Background
Hemodynamic assessment after volume challenge has been proposed as a way to identify heart failure with preserved ejection fraction (HFpEF). However, the normal hemodynamic response to a volume challenge and how age and sex affect this relationship remains unknown.
Methods and Results
Sixty healthy subjects underwent right heart catheterization to measure age- and sex-related normative responses of pulmonary capillary wedge pressure (PCWP) and mean pulmonary arterial pressure (MPAP) to volume loading with rapid saline infusion (100-200 ml/min). Hemodynamic responses to saline infusion in HFpEF (n=11) were then compared to healthy young (<50yrs) and older-aged (≥50yrs) subjects.

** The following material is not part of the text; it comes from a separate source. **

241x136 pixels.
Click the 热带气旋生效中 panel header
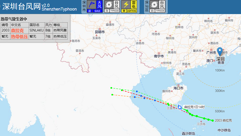[x=14, y=19]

In healthy subjects, PCWP increased from 10±2 to 16±3 mmHg after ~1L and to 20±3 mmHg after ~2L of saline infusion. Older women displayed a steeper increase in PCWP relative to volume infused (16±4mmHg·L−1·m2) than the other 3 groups (p≤0.019). Saline infusion resulted in a greater increase in MPAP relative to cardiac output in women compared to men, irrespective of age. Subjects with HFpEF exhibited a steeper increase in PCWP relative to infused volume (25±12 mmHg·L−1·m2) than healthy young and older subjects (p≤0.005).
Conclusions
Filling pressures rise significantly with volume loading, even in normal volunteers. Older women and patients with HFpEF exhibit the largest increases in PCWP and MPAP.